The filing, now under White House review, follows an interpretive guidance issued by the SEC last week introducing a new classification approach for digital assets under categories such as digital commodities, collectibles, tools and tokenized securities, with only the latter falling squarely under securities laws.
Safe harbour framework in the works
The filing reflects elements of the SEC's guidance issued last week, particularly around the use of safe harbours to define when crypto assets fall outside securities laws.
During a speech at the DC Blockchain Summit on 17 Mar, Chair Paul Atkins announced a framework under which tokens could transition out of securities treatment once issuer-led development efforts are no longer central to the network.

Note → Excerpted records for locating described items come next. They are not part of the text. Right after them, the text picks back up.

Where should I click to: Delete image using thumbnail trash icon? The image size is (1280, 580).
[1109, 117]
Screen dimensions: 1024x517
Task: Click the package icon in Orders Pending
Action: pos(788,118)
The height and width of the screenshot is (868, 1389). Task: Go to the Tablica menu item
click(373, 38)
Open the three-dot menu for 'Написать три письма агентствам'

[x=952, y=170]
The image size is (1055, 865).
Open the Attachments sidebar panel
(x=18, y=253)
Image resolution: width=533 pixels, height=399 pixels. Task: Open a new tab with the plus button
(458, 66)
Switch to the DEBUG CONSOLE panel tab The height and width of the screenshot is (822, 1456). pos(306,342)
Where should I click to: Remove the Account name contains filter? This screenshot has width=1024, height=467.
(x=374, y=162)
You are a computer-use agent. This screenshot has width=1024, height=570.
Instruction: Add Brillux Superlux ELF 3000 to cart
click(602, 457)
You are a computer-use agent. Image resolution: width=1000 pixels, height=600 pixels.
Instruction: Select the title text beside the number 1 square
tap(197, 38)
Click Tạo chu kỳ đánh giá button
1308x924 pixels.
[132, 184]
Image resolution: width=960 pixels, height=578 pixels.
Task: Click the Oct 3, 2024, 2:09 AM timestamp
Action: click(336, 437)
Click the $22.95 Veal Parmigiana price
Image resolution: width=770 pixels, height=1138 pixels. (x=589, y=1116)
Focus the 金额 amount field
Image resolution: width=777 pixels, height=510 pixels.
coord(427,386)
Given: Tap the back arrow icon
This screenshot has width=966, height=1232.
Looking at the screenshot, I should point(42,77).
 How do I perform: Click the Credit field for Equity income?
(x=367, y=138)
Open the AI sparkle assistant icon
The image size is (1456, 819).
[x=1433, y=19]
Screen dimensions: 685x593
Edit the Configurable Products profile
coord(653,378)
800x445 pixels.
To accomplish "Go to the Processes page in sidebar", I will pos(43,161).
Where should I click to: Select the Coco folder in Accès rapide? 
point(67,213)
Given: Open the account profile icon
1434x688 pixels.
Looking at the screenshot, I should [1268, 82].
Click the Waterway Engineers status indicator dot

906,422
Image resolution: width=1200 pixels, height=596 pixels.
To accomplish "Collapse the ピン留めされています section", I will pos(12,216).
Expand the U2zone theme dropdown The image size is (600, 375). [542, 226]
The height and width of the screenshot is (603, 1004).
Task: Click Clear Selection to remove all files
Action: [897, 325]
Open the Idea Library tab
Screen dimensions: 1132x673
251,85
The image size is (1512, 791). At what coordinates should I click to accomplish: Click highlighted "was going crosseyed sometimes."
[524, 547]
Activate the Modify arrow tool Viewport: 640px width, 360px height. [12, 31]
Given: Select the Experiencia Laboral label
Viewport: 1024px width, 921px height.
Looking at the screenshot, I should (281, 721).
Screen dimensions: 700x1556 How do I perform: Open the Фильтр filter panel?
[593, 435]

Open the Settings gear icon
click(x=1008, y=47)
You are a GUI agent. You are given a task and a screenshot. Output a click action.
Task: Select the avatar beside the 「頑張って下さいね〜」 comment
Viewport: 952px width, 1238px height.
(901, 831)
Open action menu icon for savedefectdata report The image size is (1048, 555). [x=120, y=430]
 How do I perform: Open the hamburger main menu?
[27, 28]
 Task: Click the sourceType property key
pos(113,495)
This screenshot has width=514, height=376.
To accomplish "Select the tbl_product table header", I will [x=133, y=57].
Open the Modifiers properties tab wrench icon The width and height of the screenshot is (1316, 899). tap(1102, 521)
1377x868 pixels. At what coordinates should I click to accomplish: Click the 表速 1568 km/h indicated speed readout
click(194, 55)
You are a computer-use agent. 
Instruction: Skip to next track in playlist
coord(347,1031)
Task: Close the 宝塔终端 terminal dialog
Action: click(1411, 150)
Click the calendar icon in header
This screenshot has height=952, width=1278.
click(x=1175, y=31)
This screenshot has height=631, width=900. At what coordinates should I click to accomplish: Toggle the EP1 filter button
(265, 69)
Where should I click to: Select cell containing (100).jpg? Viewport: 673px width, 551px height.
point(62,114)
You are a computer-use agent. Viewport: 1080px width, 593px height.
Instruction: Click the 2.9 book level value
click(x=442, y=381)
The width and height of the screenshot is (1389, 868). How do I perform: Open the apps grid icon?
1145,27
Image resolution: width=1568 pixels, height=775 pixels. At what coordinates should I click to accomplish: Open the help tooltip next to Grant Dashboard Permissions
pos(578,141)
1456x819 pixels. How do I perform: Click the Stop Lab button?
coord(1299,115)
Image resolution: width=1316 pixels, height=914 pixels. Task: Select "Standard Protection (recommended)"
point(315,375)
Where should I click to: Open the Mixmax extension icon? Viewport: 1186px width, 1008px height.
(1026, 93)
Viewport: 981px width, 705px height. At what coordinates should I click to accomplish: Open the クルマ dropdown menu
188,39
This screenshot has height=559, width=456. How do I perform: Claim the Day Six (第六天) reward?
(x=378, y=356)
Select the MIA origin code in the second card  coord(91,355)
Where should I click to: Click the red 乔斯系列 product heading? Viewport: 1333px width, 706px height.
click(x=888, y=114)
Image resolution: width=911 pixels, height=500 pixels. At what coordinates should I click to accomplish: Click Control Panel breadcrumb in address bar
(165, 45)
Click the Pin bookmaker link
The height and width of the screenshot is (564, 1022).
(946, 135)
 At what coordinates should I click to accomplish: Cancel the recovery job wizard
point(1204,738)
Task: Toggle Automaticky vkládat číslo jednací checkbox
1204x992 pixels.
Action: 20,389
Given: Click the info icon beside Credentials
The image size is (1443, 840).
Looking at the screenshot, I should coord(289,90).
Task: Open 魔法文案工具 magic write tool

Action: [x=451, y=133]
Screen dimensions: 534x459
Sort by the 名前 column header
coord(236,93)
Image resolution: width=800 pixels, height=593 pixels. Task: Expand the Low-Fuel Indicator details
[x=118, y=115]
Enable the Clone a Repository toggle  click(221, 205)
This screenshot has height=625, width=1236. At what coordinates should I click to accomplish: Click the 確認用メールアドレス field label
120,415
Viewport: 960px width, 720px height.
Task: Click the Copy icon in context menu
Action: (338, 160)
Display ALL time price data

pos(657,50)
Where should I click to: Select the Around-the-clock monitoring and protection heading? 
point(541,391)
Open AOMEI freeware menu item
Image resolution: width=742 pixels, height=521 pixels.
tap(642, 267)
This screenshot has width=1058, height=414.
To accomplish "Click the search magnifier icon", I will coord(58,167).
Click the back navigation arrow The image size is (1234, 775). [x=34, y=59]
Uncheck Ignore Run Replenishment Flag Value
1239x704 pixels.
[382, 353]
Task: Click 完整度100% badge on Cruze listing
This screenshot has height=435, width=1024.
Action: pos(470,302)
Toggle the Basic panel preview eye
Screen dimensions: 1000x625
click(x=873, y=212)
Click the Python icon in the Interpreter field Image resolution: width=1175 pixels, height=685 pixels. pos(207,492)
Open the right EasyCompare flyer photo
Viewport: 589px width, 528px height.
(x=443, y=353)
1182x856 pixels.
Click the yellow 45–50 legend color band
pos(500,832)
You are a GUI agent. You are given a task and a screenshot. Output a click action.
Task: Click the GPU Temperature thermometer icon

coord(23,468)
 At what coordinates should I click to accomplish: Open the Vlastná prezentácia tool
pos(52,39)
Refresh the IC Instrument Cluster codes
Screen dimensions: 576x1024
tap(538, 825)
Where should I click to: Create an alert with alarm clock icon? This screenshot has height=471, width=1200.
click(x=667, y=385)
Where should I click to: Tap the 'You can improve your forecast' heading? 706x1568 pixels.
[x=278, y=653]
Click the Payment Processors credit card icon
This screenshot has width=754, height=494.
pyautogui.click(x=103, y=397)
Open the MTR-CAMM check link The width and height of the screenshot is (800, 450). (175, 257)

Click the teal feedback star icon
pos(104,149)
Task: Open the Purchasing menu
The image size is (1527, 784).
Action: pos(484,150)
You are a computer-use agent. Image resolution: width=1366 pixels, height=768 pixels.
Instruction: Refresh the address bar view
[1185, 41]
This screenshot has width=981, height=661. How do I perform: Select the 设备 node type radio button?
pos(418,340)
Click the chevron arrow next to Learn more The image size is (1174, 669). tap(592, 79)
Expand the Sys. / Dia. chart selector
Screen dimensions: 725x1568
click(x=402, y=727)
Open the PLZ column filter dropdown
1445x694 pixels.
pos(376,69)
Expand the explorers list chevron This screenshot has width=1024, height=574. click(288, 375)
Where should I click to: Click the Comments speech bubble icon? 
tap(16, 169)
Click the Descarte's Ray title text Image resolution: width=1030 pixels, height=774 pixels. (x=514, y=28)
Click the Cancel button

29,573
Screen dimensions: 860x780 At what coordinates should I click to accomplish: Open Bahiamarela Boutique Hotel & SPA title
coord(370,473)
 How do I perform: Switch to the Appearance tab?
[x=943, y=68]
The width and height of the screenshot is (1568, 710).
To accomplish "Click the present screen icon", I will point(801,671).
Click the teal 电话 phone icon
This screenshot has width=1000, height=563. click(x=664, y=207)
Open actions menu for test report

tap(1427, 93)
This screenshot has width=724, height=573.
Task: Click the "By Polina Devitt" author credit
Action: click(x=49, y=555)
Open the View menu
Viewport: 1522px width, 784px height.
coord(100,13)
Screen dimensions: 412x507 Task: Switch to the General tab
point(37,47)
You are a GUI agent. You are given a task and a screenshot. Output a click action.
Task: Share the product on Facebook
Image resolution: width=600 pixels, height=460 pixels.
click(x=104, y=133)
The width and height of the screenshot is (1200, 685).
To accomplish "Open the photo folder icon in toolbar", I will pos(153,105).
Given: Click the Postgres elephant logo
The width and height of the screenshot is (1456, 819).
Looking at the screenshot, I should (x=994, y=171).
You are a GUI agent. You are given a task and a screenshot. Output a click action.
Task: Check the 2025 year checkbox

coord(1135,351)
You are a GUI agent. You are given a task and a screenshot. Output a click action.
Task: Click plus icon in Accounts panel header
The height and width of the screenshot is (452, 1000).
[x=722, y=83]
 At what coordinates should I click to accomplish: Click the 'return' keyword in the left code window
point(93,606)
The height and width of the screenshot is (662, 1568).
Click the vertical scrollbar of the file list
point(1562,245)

"This safe harbor could apply once the issuer has completed or otherwise permanently ceased all essential managerial efforts that the issuer represented or promised that it would engage in under the investment contract," Atkins said at the time.
The approach builds on earlier proposals by Commissioner Hester Peirce, which envisioned a time-limited exemption allowing projects to raise capital and develop decentralized networks before being subject to full securities regulation.
Congress negotiates stablecoin language
The SEC's move comes as lawmakers continue to negotiate broader legislation that could further define the regulatory perimeter for digital assets in the US.
Senators and White House officials reportedly reached an "agreement in principle" last week on key provisions of the CLARITY Act, a long-delayed market structure bill aimed at establishing clearer jurisdictional boundaries between financial regulators and addressing the treatment of stablecoin rewards.
The emerging compromise centres on language that avoids bank-style terminology such as yield or APR, while limiting rewards to transaction-based activity rather than passive balances, both points of contention between crypto companies and traditional banks.
A Senate Banking Committee markup for the legislation is slated for the second half of April.